[EXTRACT start]
Re: Patch: Write Amplification Reduction Method (WARM)

From: Amit Kapila <amit(dot)kapila16(at)gmail(dot)com>
To: Pavan Deolasee <pavan(dot)deolasee(at)gmail(dot)com>
Cc: Alvaro Herrera <alvherre(at)2ndquadrant(dot)com>, Robert Haas <robertmhaas(at)gmail(dot)com>, Bruce Momjian <bruce(at)momjian(dot)us>, Jaime Casanova <jaime(dot)casanova(at)2ndquadrant(dot)com>, Haribabu Kommi <kommi(dot)haribabu(at)gmail(dot)com>, Tomas Vondra <tomas(dot)vondra(at)2ndquadrant(dot)com>, pgsql-hackers <pgsql-hackers(at)postgresql(dot)org>
Subject: Re: Patch: Write Amplification Reduction Method (WARM)
[EXTRACT end]
(THE EXERCISE)
Print the part of the WARM patch email header that begins at the words "From: Amit Kapila" and stops after "Subject: Re: Patch: Write Amplification Reduction Method (WARM)", copying it character for character.
[COLLECTED DATA start]
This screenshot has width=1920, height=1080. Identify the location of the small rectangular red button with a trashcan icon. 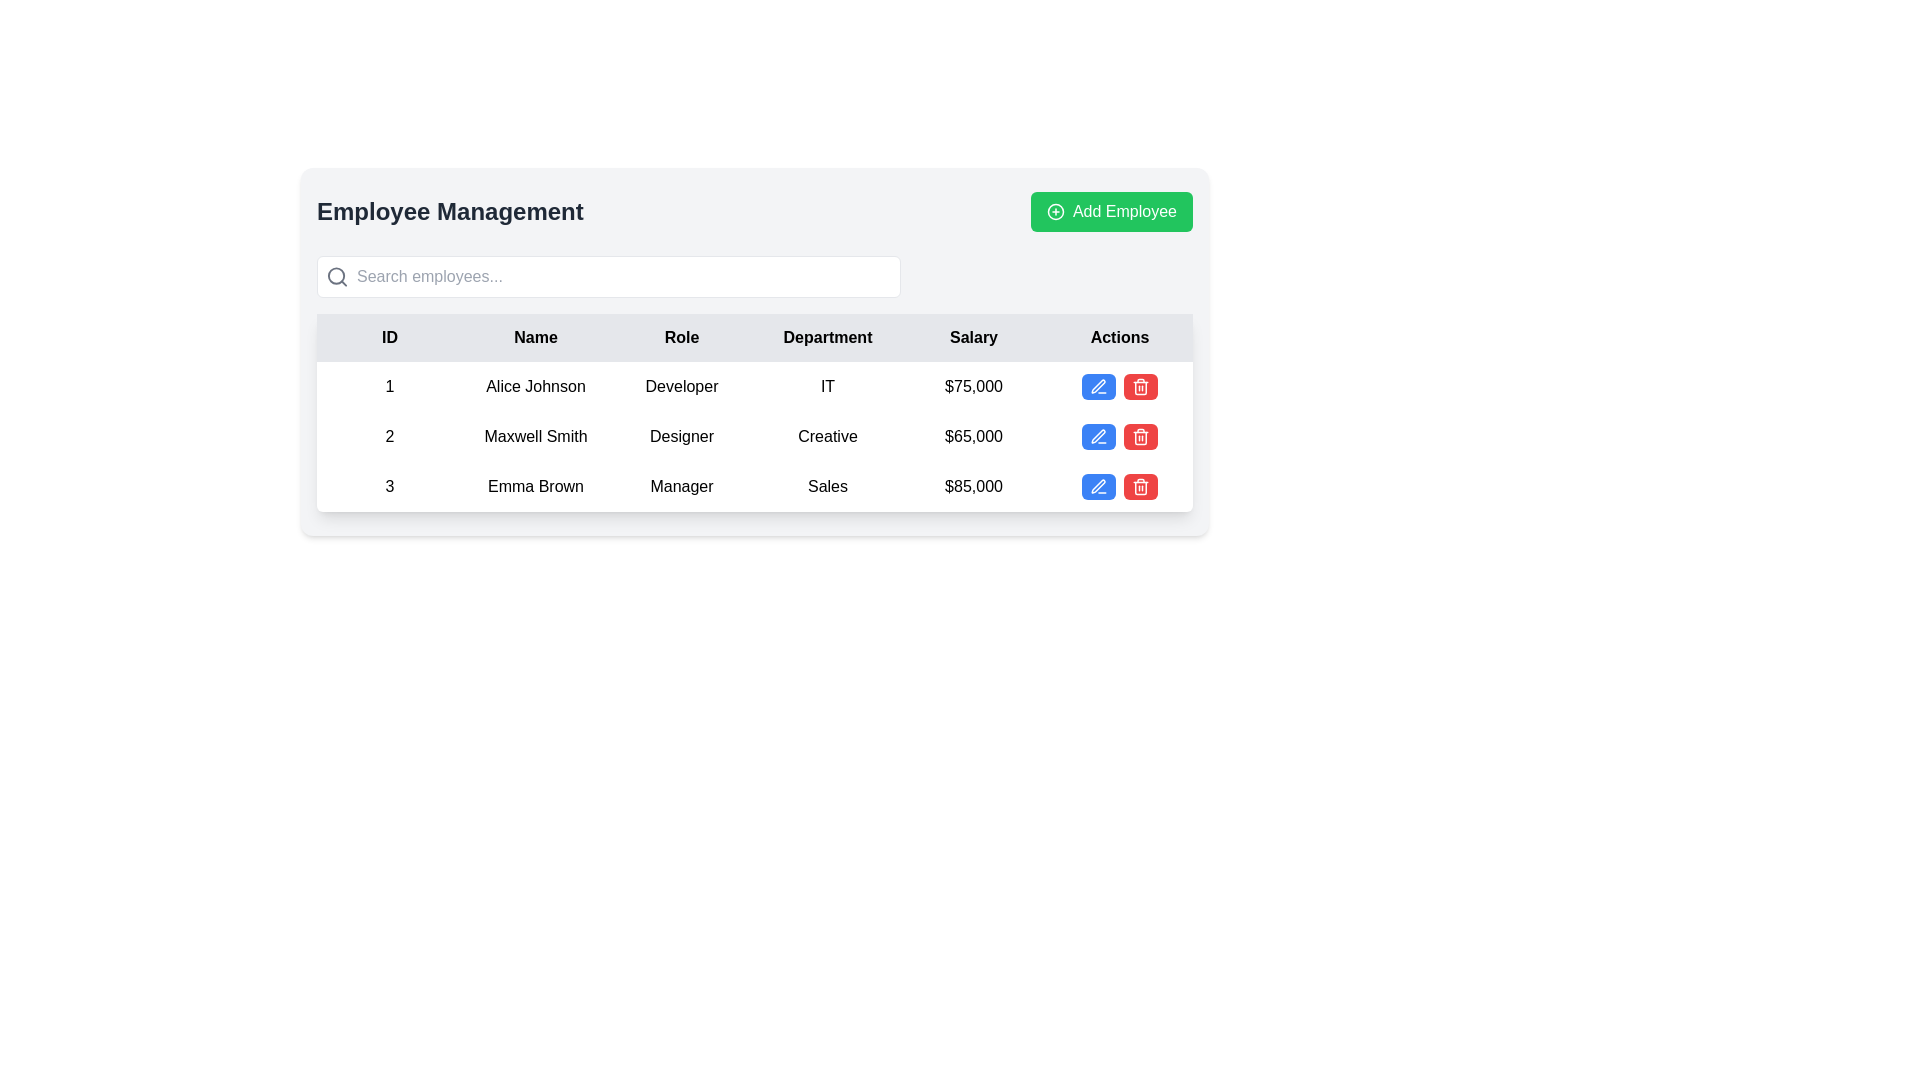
[COLLECTED DATA end]
(REPLY TO THE EXERCISE)
From: Amit Kapila <amit(dot)kapila16(at)gmail(dot)com>
To: Pavan Deolasee <pavan(dot)deolasee(at)gmail(dot)com>
Cc: Alvaro Herrera <alvherre(at)2ndquadrant(dot)com>, Robert Haas <robertmhaas(at)gmail(dot)com>, Bruce Momjian <bruce(at)momjian(dot)us>, Jaime Casanova <jaime(dot)casanova(at)2ndquadrant(dot)com>, Haribabu Kommi <kommi(dot)haribabu(at)gmail(dot)com>, Tomas Vondra <tomas(dot)vondra(at)2ndquadrant(dot)com>, pgsql-hackers <pgsql-hackers(at)postgresql(dot)org>
Subject: Re: Patch: Write Amplification Reduction Method (WARM)